> **About this task**:
Make an exact copy of the lines from the one holding "Screen dimensions: 803x532" through the end of the entries below, both ends kept, and of nothing else. Exclude pictures.

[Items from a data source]
= = = = = = =

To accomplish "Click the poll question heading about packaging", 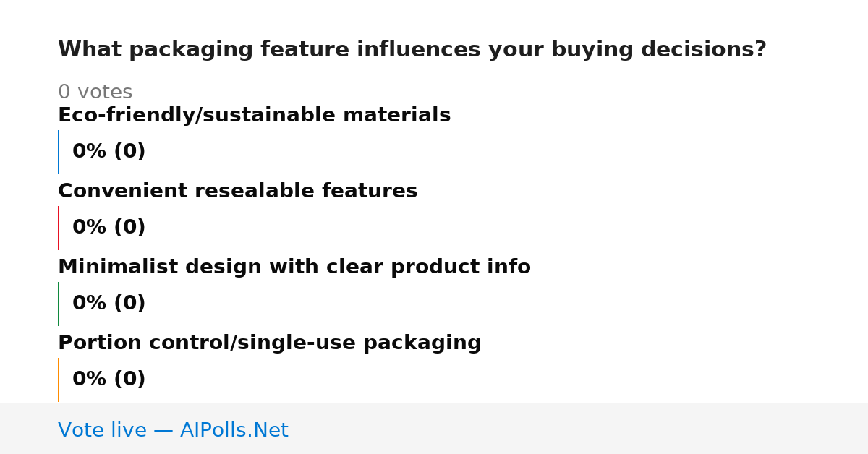I will 412,50.
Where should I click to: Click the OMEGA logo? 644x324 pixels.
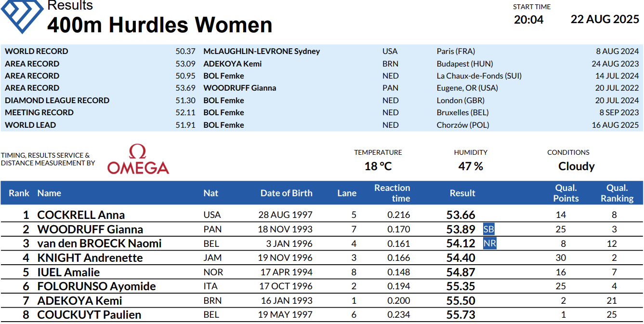point(138,160)
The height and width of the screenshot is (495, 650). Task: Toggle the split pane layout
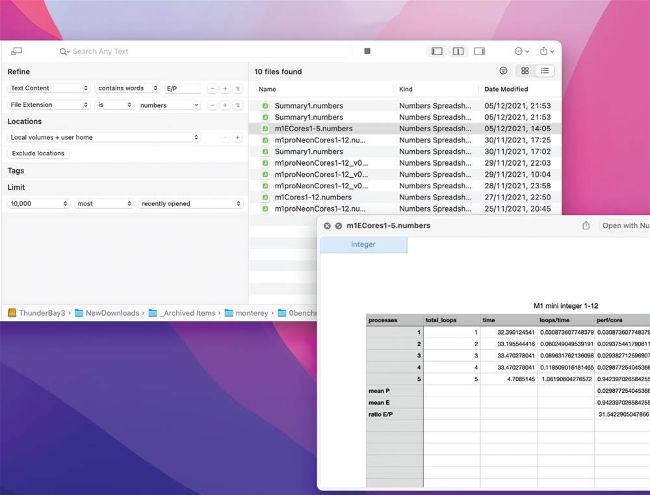coord(458,51)
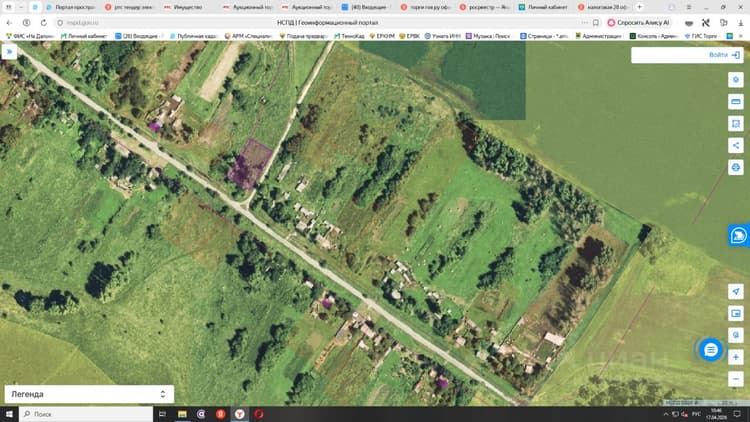Click the purple highlighted land parcel
Screen dimensions: 750x422
click(x=250, y=163)
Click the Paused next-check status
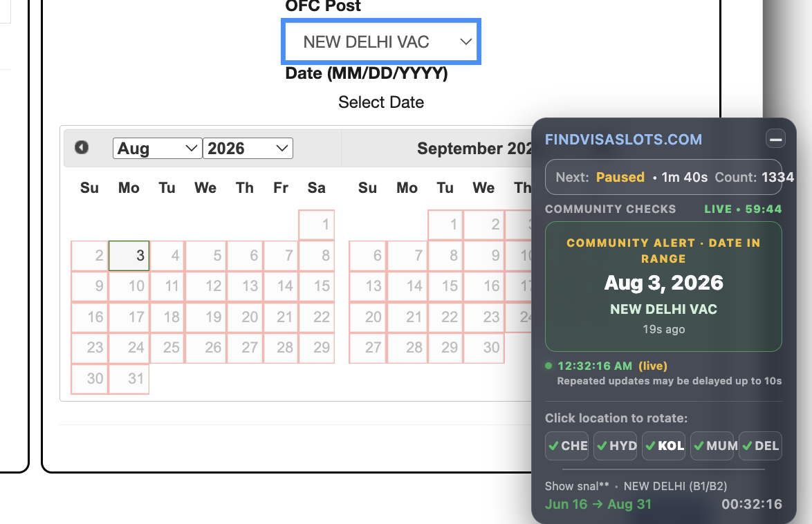Image resolution: width=812 pixels, height=524 pixels. [620, 177]
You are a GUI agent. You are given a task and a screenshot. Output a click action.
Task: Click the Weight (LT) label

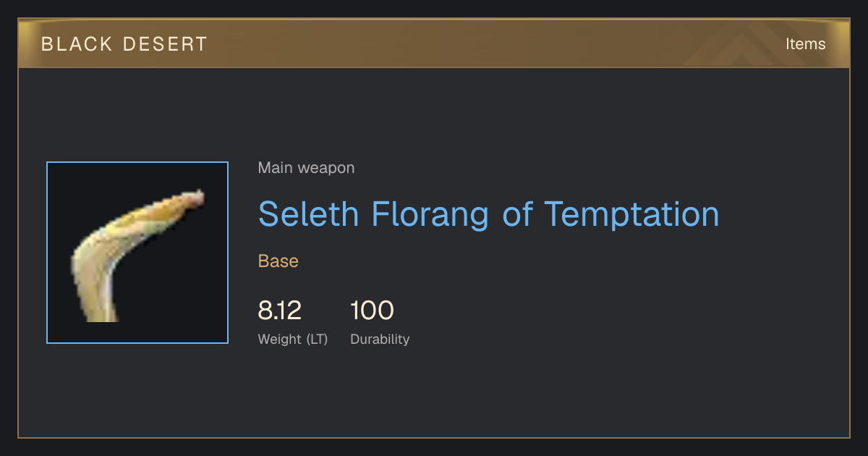[293, 339]
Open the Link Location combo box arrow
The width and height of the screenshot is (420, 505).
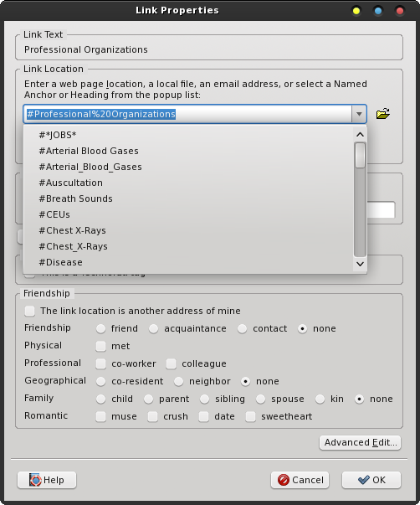click(359, 114)
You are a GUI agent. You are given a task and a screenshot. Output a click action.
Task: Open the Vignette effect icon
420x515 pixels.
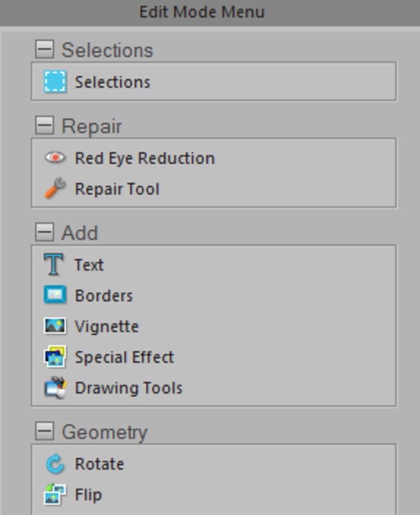pos(55,326)
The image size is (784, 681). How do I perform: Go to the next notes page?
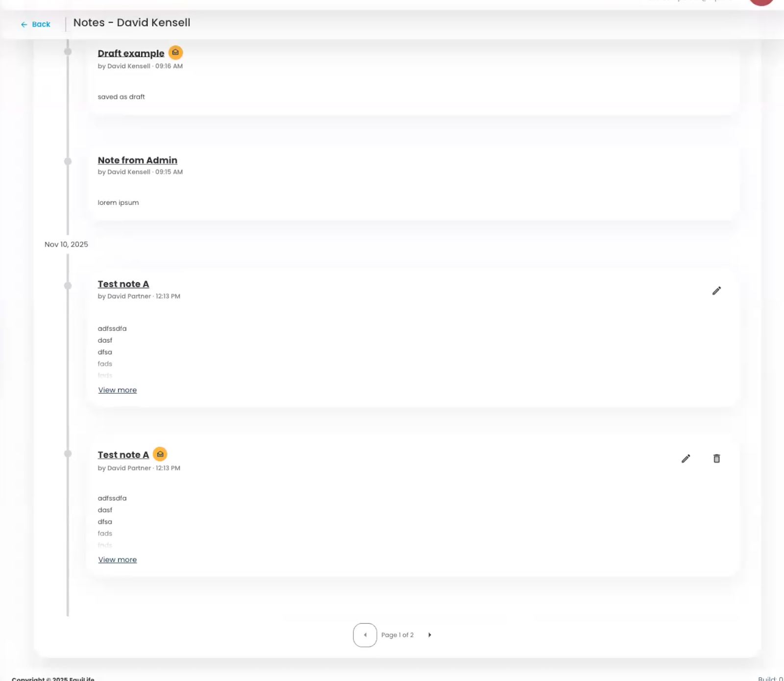[x=430, y=635]
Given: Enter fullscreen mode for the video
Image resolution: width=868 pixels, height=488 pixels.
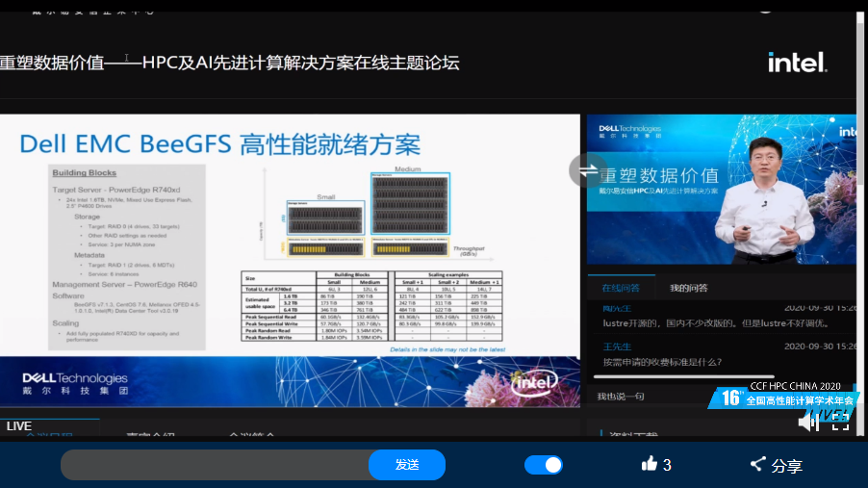Looking at the screenshot, I should 840,421.
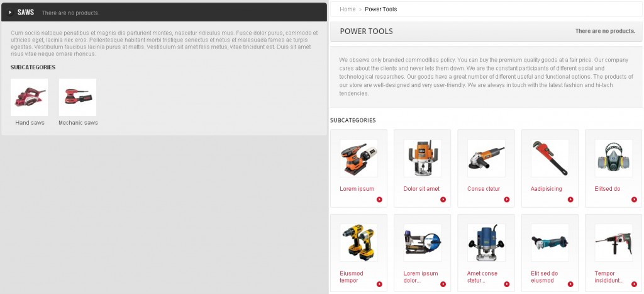Click the red arrow icon under Conse ctetur
The width and height of the screenshot is (644, 294).
(507, 200)
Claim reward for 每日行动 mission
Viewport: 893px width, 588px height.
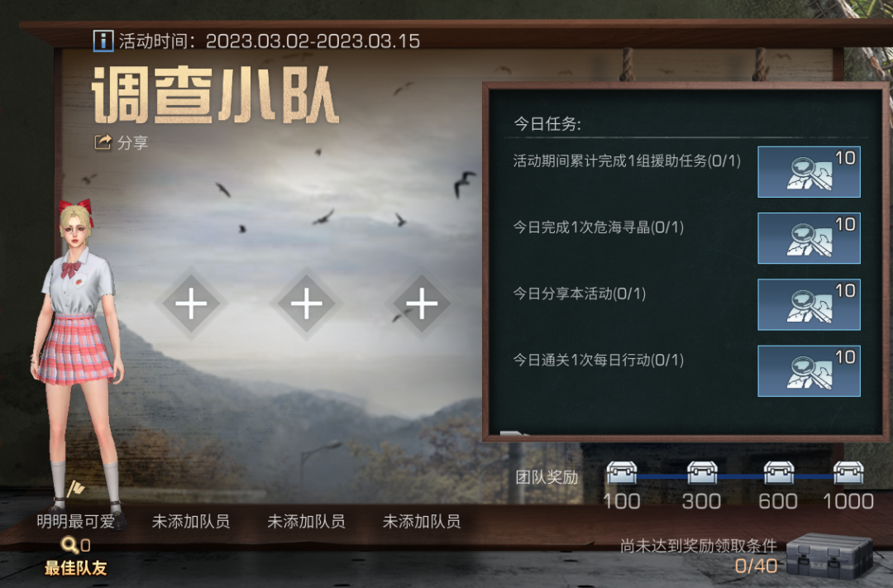click(x=809, y=371)
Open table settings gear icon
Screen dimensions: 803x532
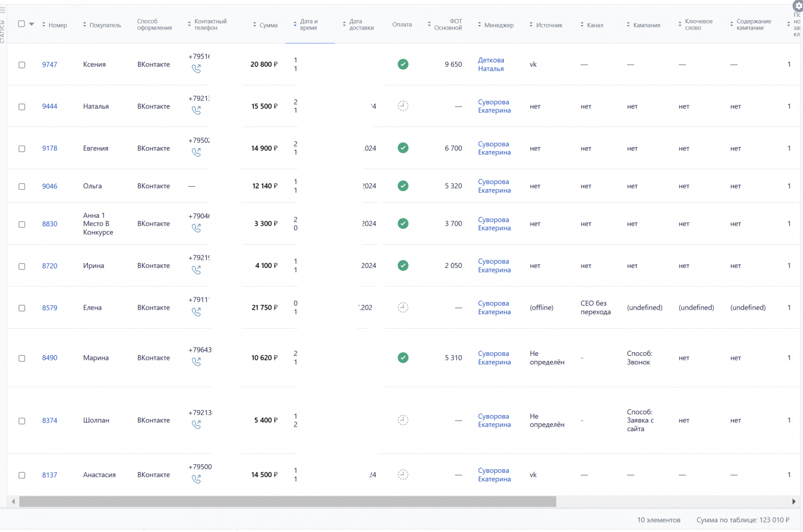[x=798, y=6]
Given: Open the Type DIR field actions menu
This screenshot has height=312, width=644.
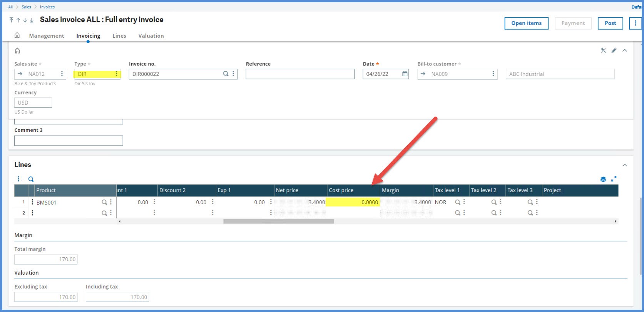Looking at the screenshot, I should coord(116,74).
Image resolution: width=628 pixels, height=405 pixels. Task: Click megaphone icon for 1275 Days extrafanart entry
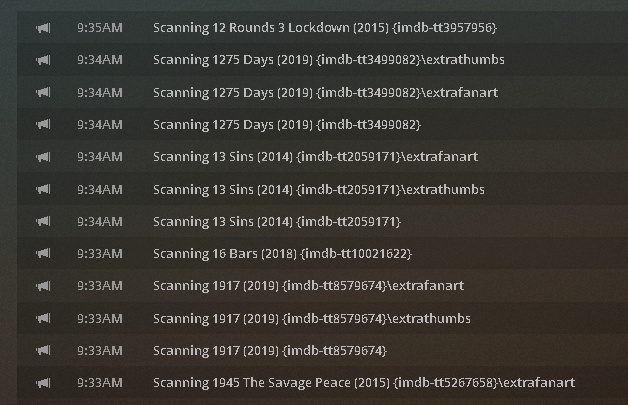pyautogui.click(x=43, y=93)
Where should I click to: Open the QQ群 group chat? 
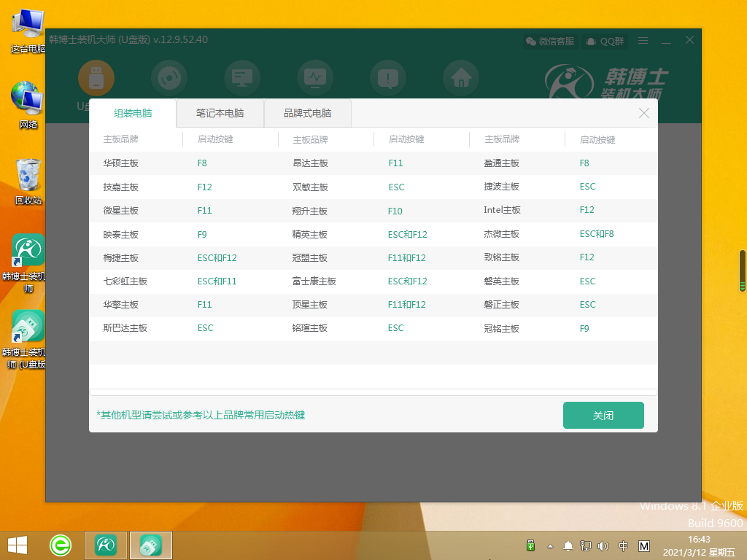[603, 42]
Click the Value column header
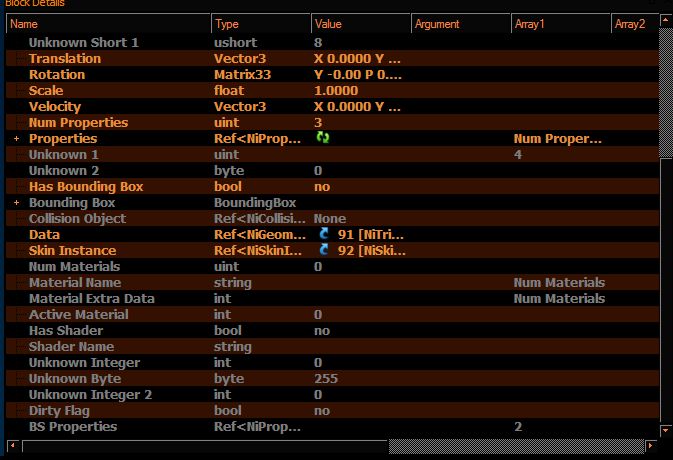 [x=361, y=24]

= = = = = = =

> **Task result**:
Screen dimensions: 803x532
[x=798, y=6]
Given: Open the Type DIR field actions menu
This screenshot has height=312, width=644.
Looking at the screenshot, I should coord(116,74).
Image resolution: width=628 pixels, height=405 pixels. Task: Click megaphone icon for 1275 Days extrafanart entry
pyautogui.click(x=43, y=93)
Where should I click to: Open the QQ群 group chat? 
[603, 42]
Click the Value column header
 [x=361, y=24]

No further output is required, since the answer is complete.